Die D3 zeigt und beschreibt ein Steuerventil für Luftfederungen von Fahrzeugen, vgl. Bezeichnung. In Fig. 2 der D3 ist eine Ventileinrichtung (6) zur manuellen Änderung des Niveaus eines luftgefederten Fahrzeugs dargestellt. Ein gegenüber einem Gehäuse (18) bewegbares Bedienelement wird durch einen Hebel (Steuerhebel 80) betätigt und ist mittels einer Drehbewegung in die Stellung Senken (Stellung S in Fig. 2) überführbar. Zur Verhinderung einer Drehbewegung des Bedienelements aus der Stellung Senken ist, wie aus Fig. 1 und 4 ersichtlich, eine mechanische Arretiervorrichtung (85, 88) vorgesehen. Diese besteht aus einem feder-beaufschlagten Schnappteil (85), welches in die Ausnehmung eines Kopfteils (88) einrastet. Dabei wirkt die Arretiervorrichtung (85, 88) zwischen dem Bedienelement und dem Gehäuse (18). Die D3 offenbart damit eine Ventileinrichtung mit den Merkmalen 1 bis 3a. Eine Entriegelungsvorrichtung im Sinne des Merkmals 3b offenbart die D3 hingegen nicht. Die Übertragung der aus der D8 bekannten Lehre auf die D3 würde bedeuten, einen auf den Hebel (80) wirkenden Stellzylinder vorzusehen. Damit wird - wie bereits bei der vorangegangenen Neuheitsprüfung ausgeführt - nicht die Rastwirkung der Arretiervorrichtung (85, 88) aufgehoben, sondern unter Kraftaufbringung überwunden. Dementsprechend führt eine Übertragung der aus der D8 bekannten Lehre auf eine Ventilvorrichtung, wie sie die D3 offenbart, nicht zum Gegenstand des Patentanspruchs 1, weil eine Aufhebung der Rastwirkung der Arretiervorrichtung (85, 88) nicht erreicht wird (Merkmal 3b).

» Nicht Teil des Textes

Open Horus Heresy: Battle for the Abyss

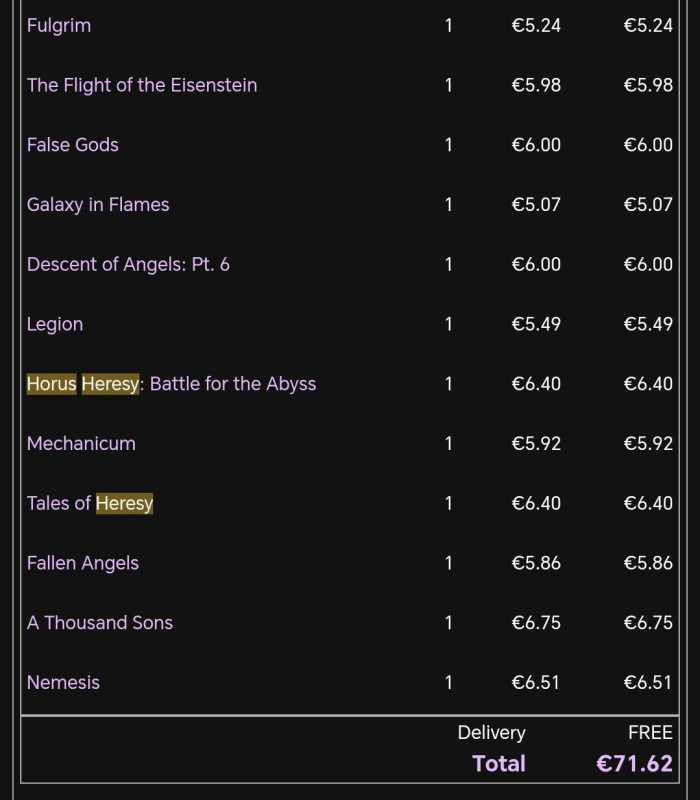click(171, 384)
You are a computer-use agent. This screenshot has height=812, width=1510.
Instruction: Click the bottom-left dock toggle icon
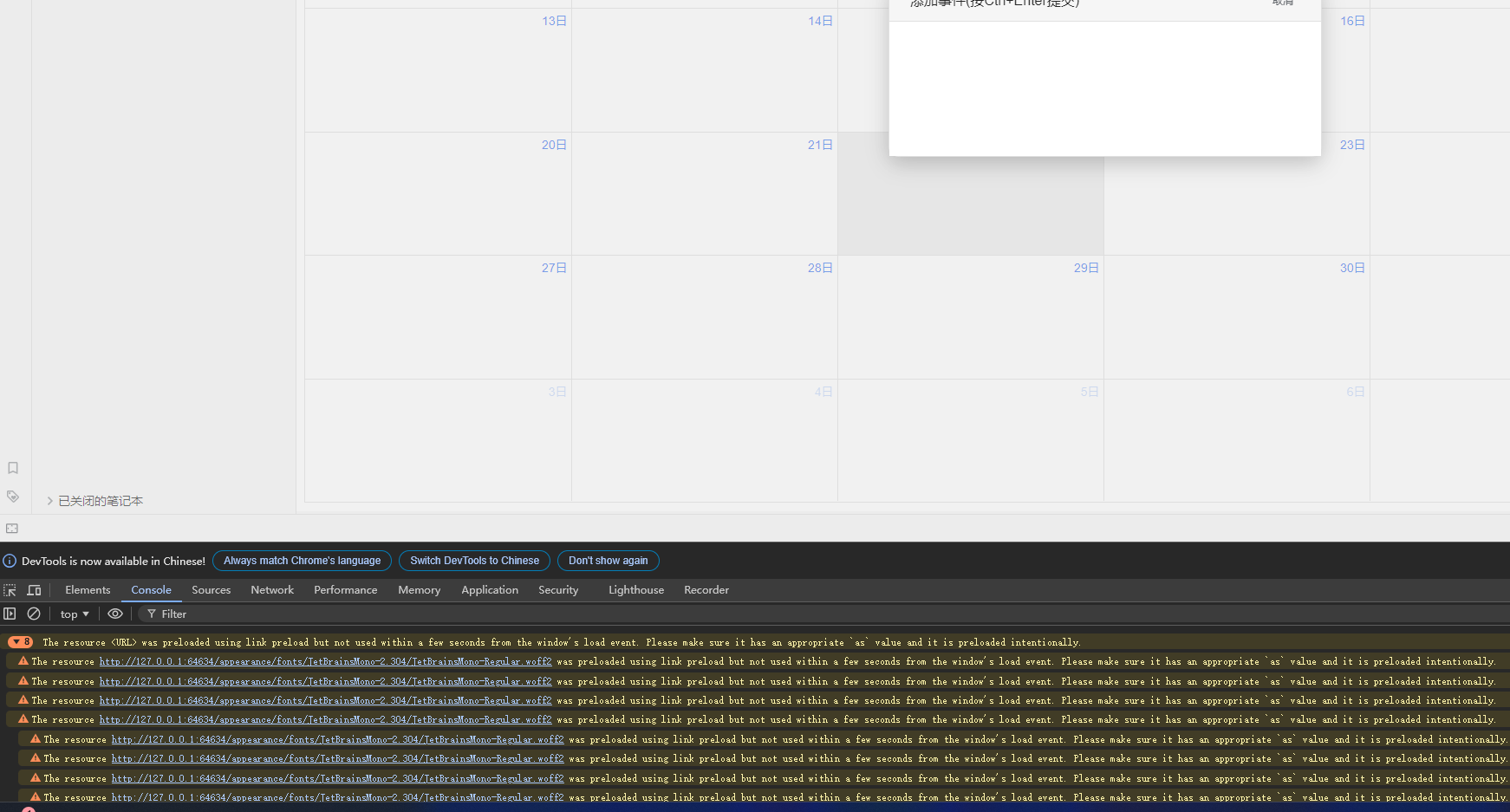(x=12, y=529)
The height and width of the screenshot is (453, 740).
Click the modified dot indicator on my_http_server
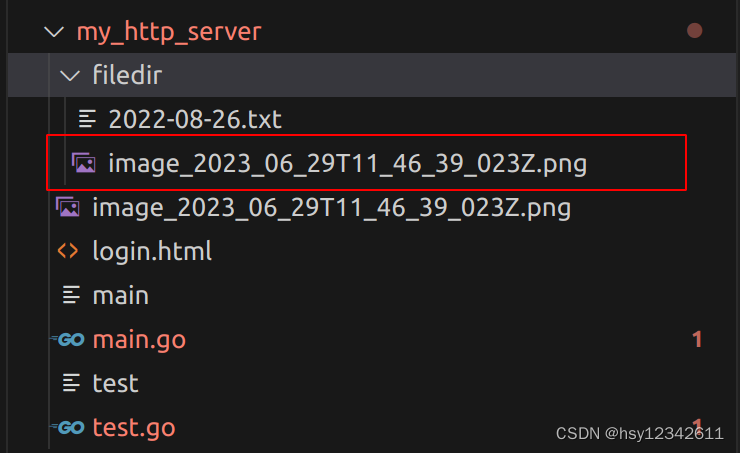pyautogui.click(x=695, y=32)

Der Fachmann wird somit weder durch die D8 noch durch die D1 angeregt, eine Entriegelungsvorrichtung vorzusehen, welche die Rastwirkung einer Arretiervorrichtung aufhebt und so einen Übergang aus der Stellung Senken in die Stellung Fahrt ermöglicht (Merkmal 3b).
Die übrigen Entgegenhaltungen kommen dem angegriffenen Patent jedenfalls nicht näher; sie haben in der mündlichen Verhandlung auch keine Rolle mehr gespielt. Allen Druckschriften fehlt es zumindest an einer Ausbildung, welche die Rastwirkung einer Arretiervorrichtung aufhebt und so einen Übergang von der Stellung Senken in die Stellung Fahrt ermöglicht (Merkmal 3b).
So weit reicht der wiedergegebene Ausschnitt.